Journal Issue
Share
Article

Statement by the IMF Staff Representative

Author(s):
International Monetary Fund
Published Date:
February 2008
Share
  • ShareShare
Show Summary Details

February 13, 2008

1. This statement reports on developments since the staff report for the Article IV was issued to the Board on January 22, 2008. Some of these developments confirm the spending pressures highlighted in the staff appraisal. The thrust of the staff appraisal remains unchanged.

2. The external position remains robust. International reserves stood at US$54.2 billion (equivalent to about 10 months of imports) at end-January 2008.

3. Nigeria has not been affected by the recent volatility in financial markets. Capital inflows into the domestic bond and stock markets are reported to have continued. The stock market was up by 1 percent in January having traded in a fairly narrow range. The naira appreciated by 0.3 percent with respect to the U.S. dollar in January on the interbank market.

4. Headline inflation increased to 6.6 percent year-on-year in December due to food price inflation. Core inflation (less food and energy) was negative as tradable prices declined further on the strength of the naira. The increase in food price inflation largely reflects the impact of regional droughts and a stronger than normal seasonal pick up in prices. November monetary aggregates indicate a slight pick up in broad money as the expansion in private sector credit continued.
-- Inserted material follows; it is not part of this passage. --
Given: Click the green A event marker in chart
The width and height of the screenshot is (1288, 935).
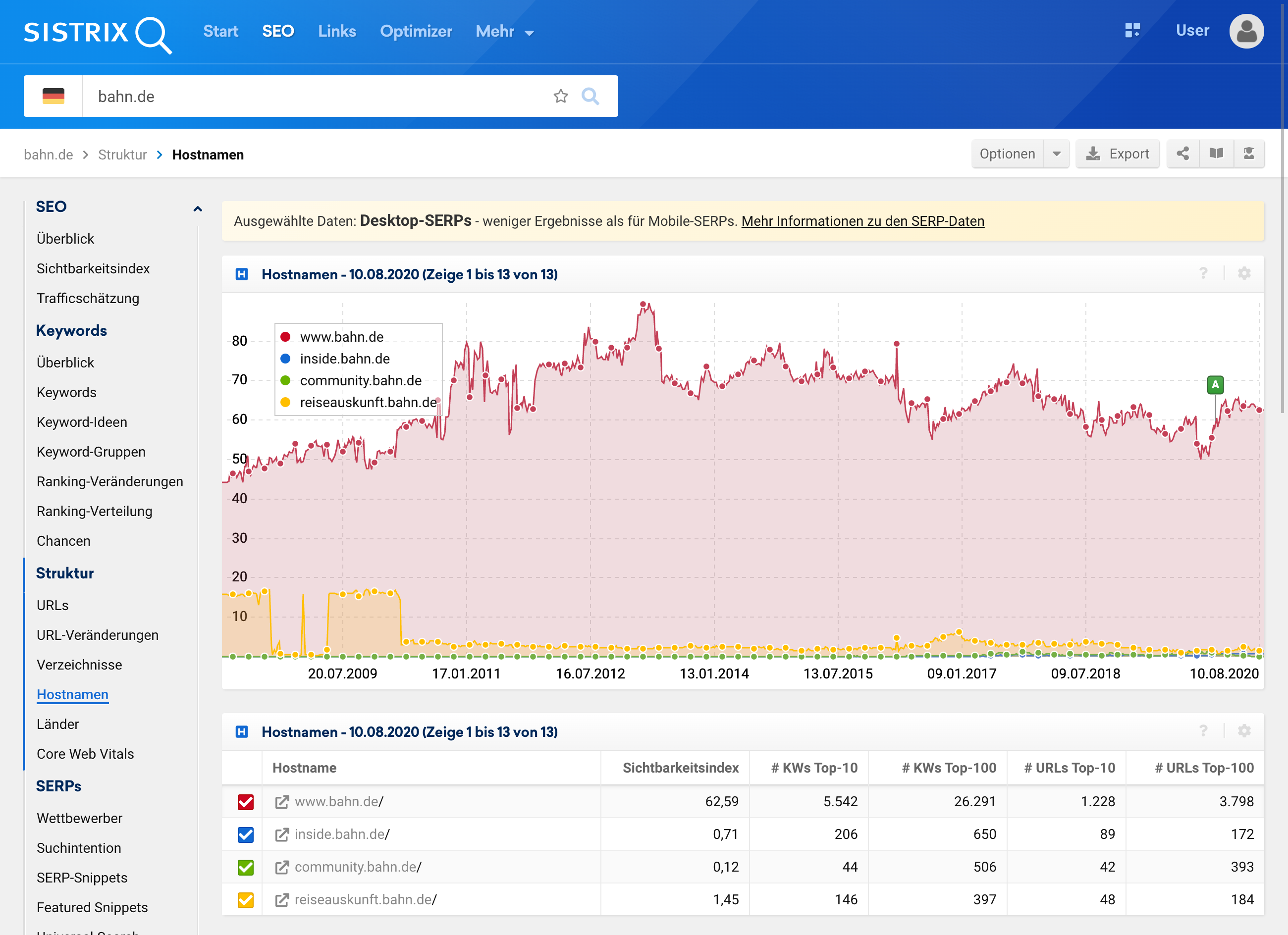Looking at the screenshot, I should 1215,385.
5. The National Assembly has yet to approve the 2008 federal budget. It appears likely that the budget oil price will be increased to US$59 (from the proposed US$53.83) per barrel. The federal government plans to use about one half of the additional oil revenue disbursements to reduce domestic debt financing and the remainder on infrastructure projects. The higher budget oil price is expected to result in higher oil revenue allocations to state and local government. Implications for the fiscal balance cannot be assessed until the budget details are issued following parliamentary passage.

6. Additional allocations from oil savings (the excess crude account) have been made. An amount of US$1.8 billion (0.9 percent of GDP) was allocated to a number of states to compensate them for their financing of the Paris Club debt settlement in excess of their own state debt obligations. The allocations were made in foreign currency accounts that can be drawn upon either by conversion to naira through the interbank foreign exchange market or by direct import spending. Hence, these allocations will not inject naira liquidity into the economy. It is reported that in early February, the various tiers of government reached understandings on an additional distribution of US$4 billion (1.9 percent of GDP) from the excess crude account. This amount will also be allocated in foreign currency and released in three separate installments. While it is understood that subnational governments are being encouraged to use the funds for budgeted investment, staff does not have sufficient detail to determine the impact on fiscal balances.

7. The government has authorized the national oil company to seek commercial financing for its investment needs in joint venture oil and gas projects. This financing would be tied to the project and be non-recourse to both the government and the national oil company.